Violencia de género: confirmaron la prisión preventiva de un olavarriense acusado de atacar a su expareja
La Cámara de Apelación y Garantías en lo Penal del Departamento Judicial de Azul confirmó la prisión preventiva de un olavarriense acusado de múltiples hechos en un contexto de violencia de género contra su expareja, al rechazar el recurso interpuesto por la defensa.
La decisión ratifica lo resuelto por el Juzgado de Garantías N° 2 de Olavarría, que había dispuesto convertir en prisión preventiva la detención del imputado en el marco de una investigación por lesiones leves agravadas por el vínculo y por mediar violencia de género, amenazas agravadas, daño y desobediencias reiteradas.
Según surge de la causa, uno de los elementos incorporados como prueba fue un intercambio de mensajes aportado por la propia víctima. La defensa intentó asignarle un sentido favorable a su postura; sin embargo, el tribunal destacó que ese material debe ser valorado dentro del conjunto probatorio y en el marco del contexto de violencia denunciado, sin interpretaciones aisladas que desvirtúen su alcance.

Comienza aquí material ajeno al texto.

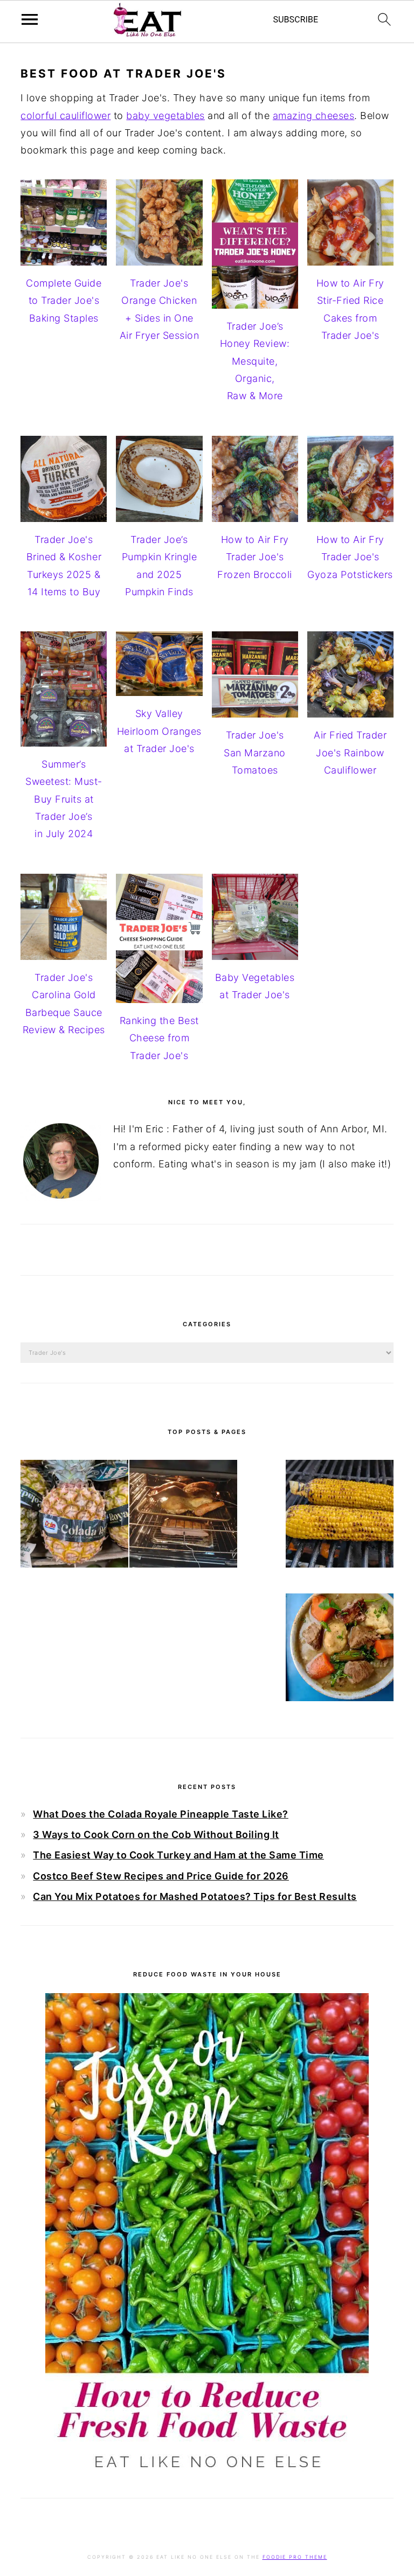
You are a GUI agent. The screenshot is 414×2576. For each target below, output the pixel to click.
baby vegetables (165, 115)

En su presentación, la defensa sostuvo que no se verificaban riesgos procesales que justificaran la prisión preventiva, cuestionó la proporcionalidad de la medida y propuso alternativas menos gravosas como la excarcelación bajo caución juratoria o el arresto domiciliario con monitoreo electrónico.
Al analizar los planteos, la Cámara sostuvo que no se encontraban reunidos elementos que permitan apartarse de lo resuelto por el juez de garantías, en tanto los agravios no lograban demostrar la inexistencia de riesgos procesales ni neutralizar los fundamentos que sustentaron la medida.
En esa línea, el juez Carlos Pagliere recordó que las medidas de coerción tienen un carácter estrictamente instrumental y deben orientarse a asegurar la sujeción del imputado al proceso penal. En ese sentido, enfatizó que «los riesgos procesales deben traducirse en la concreta posibilidad de interferir en la investigación o de evadirse haciendo ilusoria la acción de la justicia», descartando que la prisión preventiva responda a fines punitivos.
Al abordar el caso concreto, el tribunal valoró la gravedad de los hechos imputados y el contexto en el que habrían ocurrido. Pagliere señaló que «la objetiva gravedad de los hechos (…) enmarcada en un contexto de violencia de género sostenida en el tiempo» constituye un elemento relevante al momento de evaluar la existencia de riesgos procesales.
Asimismo, se tuvo en cuenta la reiteración de conductas de desobediencia por parte del imputado, lo que fue interpretado como un indicio de incumplimiento de órdenes judiciales. En ese marco, la Cámara consideró que «la reiterancia (…) demuestra un desapego a la manda judicial», circunstancia que incide en la valoración del comportamiento esperado en libertad.
Otro aspecto ponderado fue la posibilidad de entorpecimiento de la investigación, particularmente en relación con el testimonio de la víctima, prueba central en este tipo de procesos. El tribunal destacó que, en contextos de violencia de género, la dinámica de los hechos puede generar condiciones que afecten la producción probatoria, especialmente cuando existe una relación previa entre las partes.
En relación con los dichos de la víctima incorporados a la causa —entre ellos, comunicaciones por mensajería—, la Cámara señaló que deben ser analizados en su conjunto y en contexto, sin perder de vista el marco de violencia denunciado ni otorgarles una lectura fragmentada que desnaturalice su contenido dentro de la investigación.
Por otra parte, el tribunal también valoró la existencia de antecedentes penales del olavarriense, así como una condena previa de ejecución condicional, circunstancias que inciden en la evaluación del riesgo procesal y en la eficacia de eventuales medidas alternativas.
En función de todos estos elementos, la Cámara concluyó que la decisión adoptada por el juzgado de origen se encontraba debidamente fundada en parámetros objetivos, resultaba proporcional a las circunstancias del caso y se ajustaba a derecho, por lo que resolvió confirmar la prisión preventiva mientras continúa el avance de la causa.